Jan 24, 2022 - News

Colorado front and center in new era of labor fights post-pandemic

Percentage of workers who are unionized, 2021
Note: Unionized workers are members of a labor union or similar employee association; Data: Bureau of Labor Statistics; Map: Baidi Wang/Axios

The labor fight that recently hit Colorado grocery stores may soon extend to local coffee shops, classrooms and city hall.

Driving the news: Echoing the concerns that led to union picket lines outside Denver-area King Soopers and City Market stores, other private and public sector employees are demanding better working conditions.

  • Baristas at a Starbucks near Superior have petitioned federal authorities to join the Service Employee International Union and organizers say workers at more locations will soon join the effort.
  • At the Capitol, state lawmakers are considering legislation to give employees at public hospitals, schools and local government agencies more negotiating power.

The big picture: The pandemic-induced frustration in the workplace is generating an opportunity for unions to find new life, even as their membership ranks have stagnated.

  • Early in the pandemic, union workers held onto their jobs at higher rates than non-union members, and surveys have shown a steady rise in interest among workers, Axios reports.
  • Len Harris, a Denver-area union organizer at Starbucks, told the New York Times she was inspired by progressive lawmakers like U.S. Sen. Bernie Sanders and Rep. Alexandria Ocasio-Cortez.

By the numbers: In Colorado, 6.3% of workers were unionized in 2021, compared to 10.3% nationwide, according to new numbers from the Bureau of Labor Statistics.

What to watch: The battle at the statehouse to expand bargaining power for public employees is emerging as the most contentious issue of the legislative term β€” even before the introduction of the bill.

  • Employees for public entities, whether school districts, local government or hospitals, can form unions but most aren't recognized by their employers so they don't have much power.

State of play: In Colorado, where local authorities hold control, municipalities are pushing back and the private sector is worried it could get pulled into the debate.

  • Democrats β€” who are politically aligned with unions β€” are split on the issue, with Gov. Jared Polis threatening to veto the current draft authored by his party's legislative leadership, CPR writes.
  • Conservative groups are threatening lawsuits and an expensive advertising campaign against the bill, the Colorado Sun reports.

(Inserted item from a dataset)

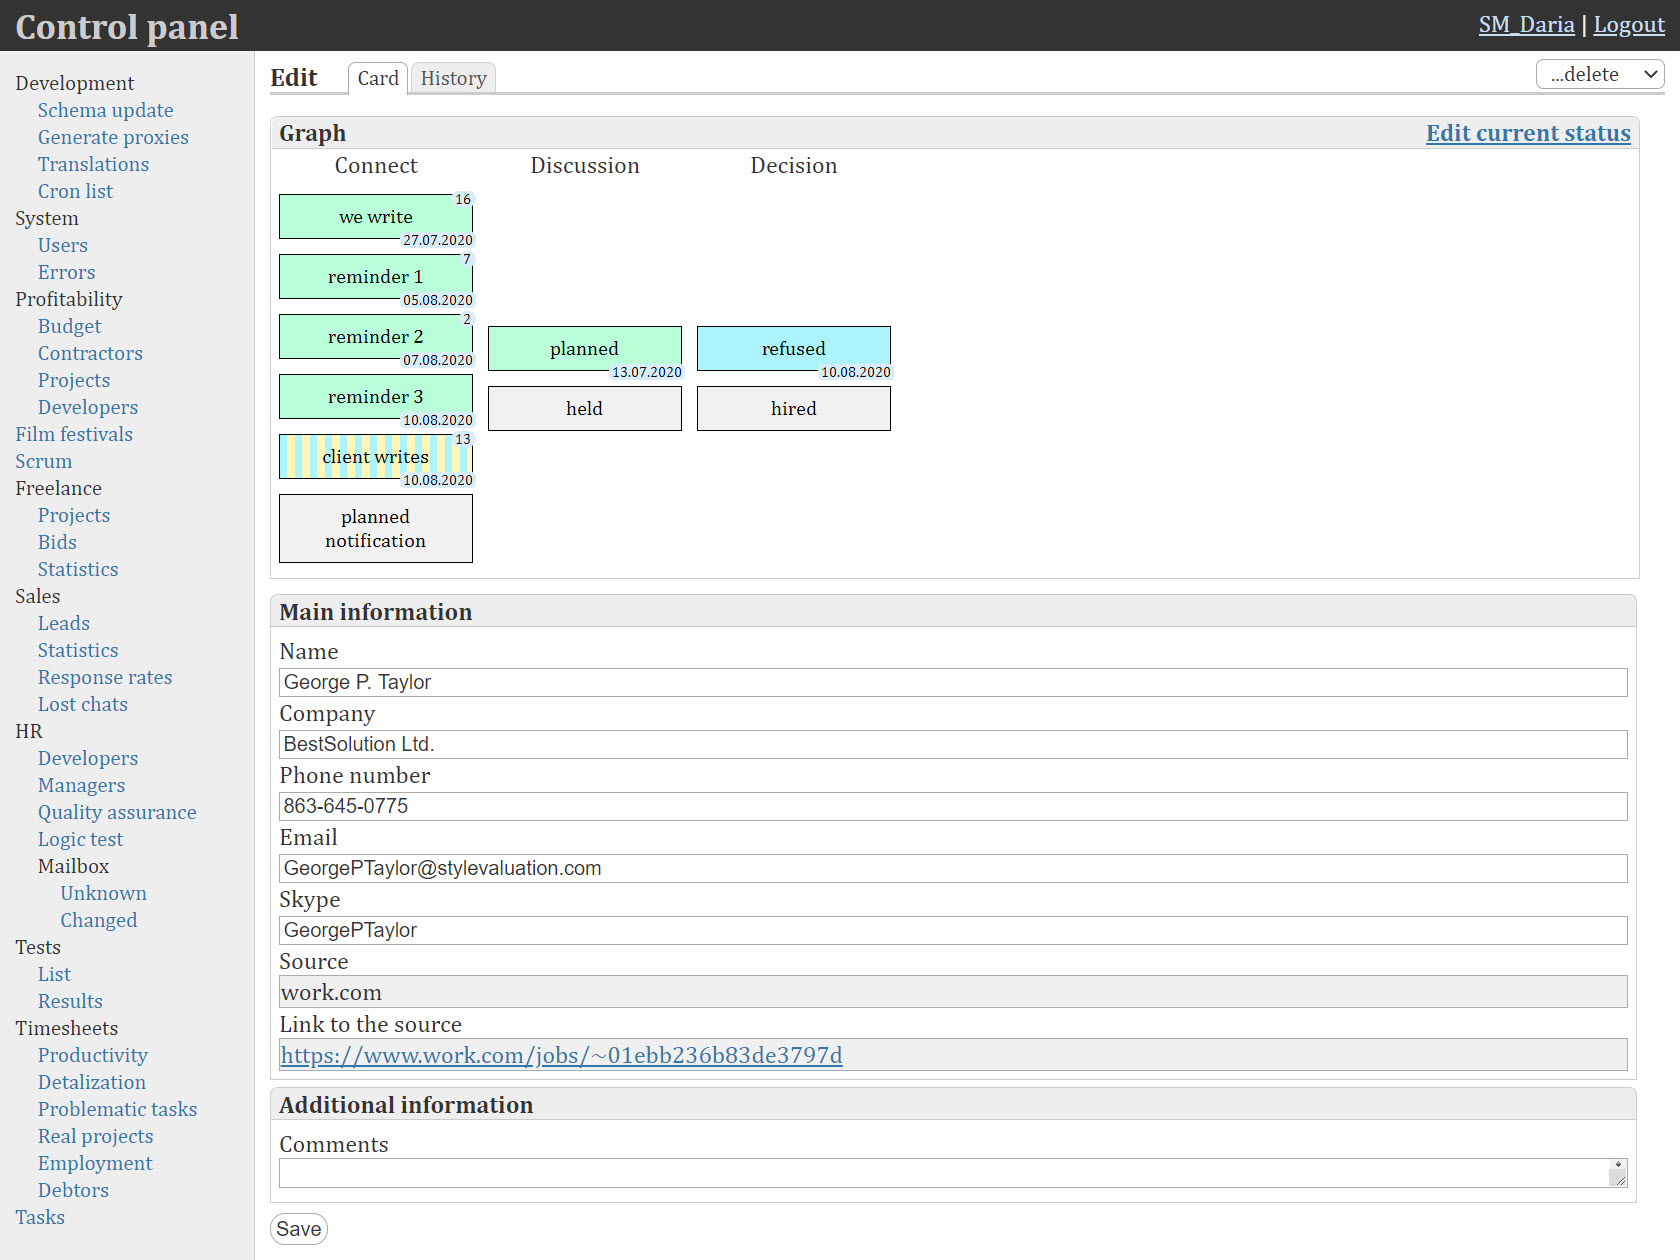Open SM_Daria user profile link
The width and height of the screenshot is (1680, 1260).
(1526, 25)
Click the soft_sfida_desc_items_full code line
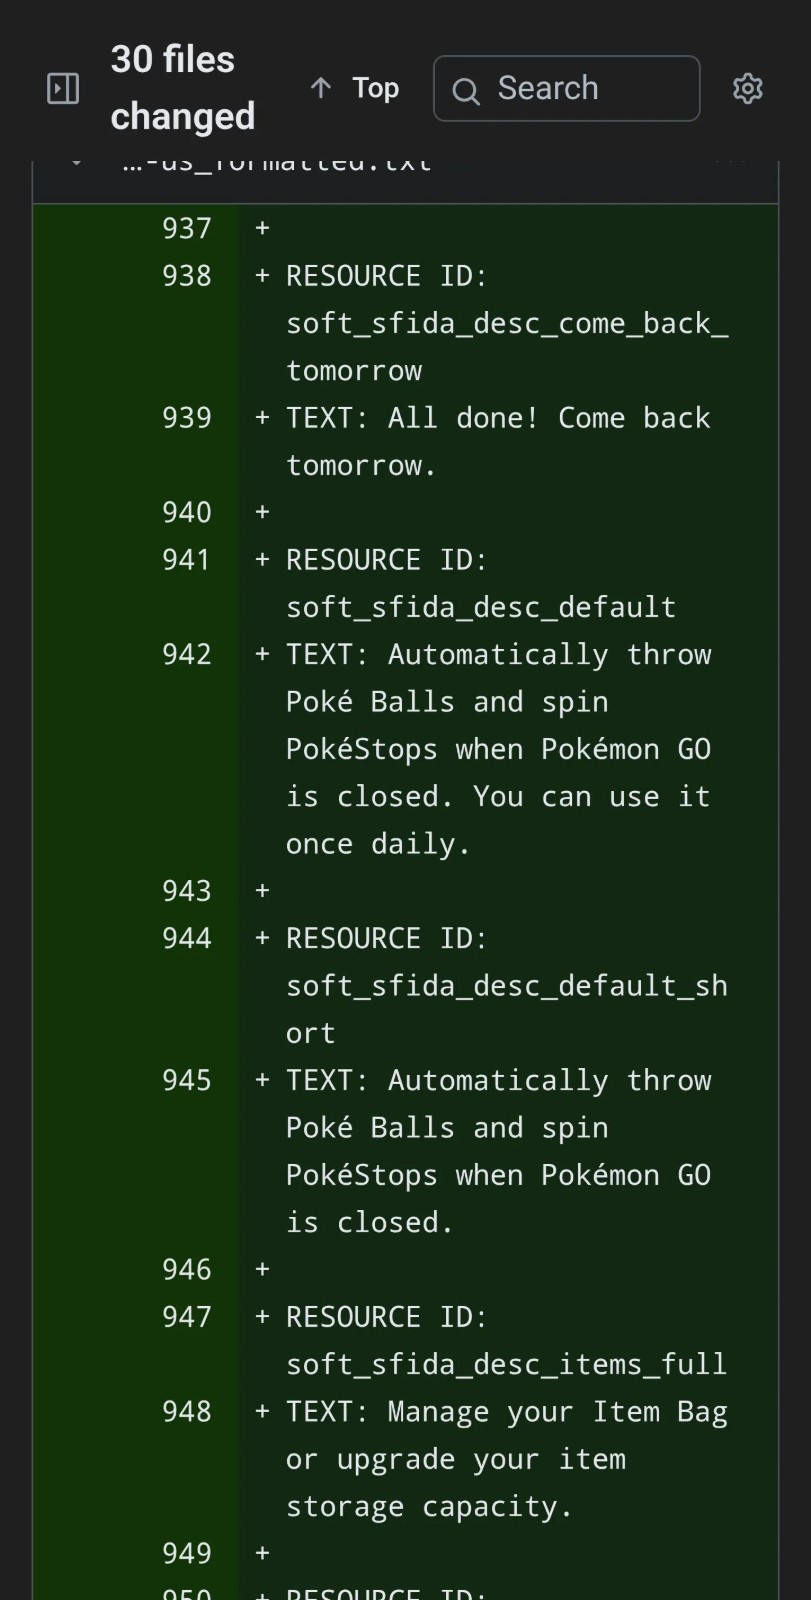This screenshot has width=811, height=1600. pos(506,1364)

What they're saying: "It is really about a conversation around … a lot of the public sector workers who frankly got us through this pandemic, whether its teachers or city workers or nurses," Senate Majority Leader Steve Fenberg (D-Boulder) said at a recent forum hosted by the Denver Metro Chamber of Commerce.

  • "How far will this go?" countered House GOP leader Chris Holbert (R-Parker). "And also how does this work with local control? It could be statewide preemption on local leaders."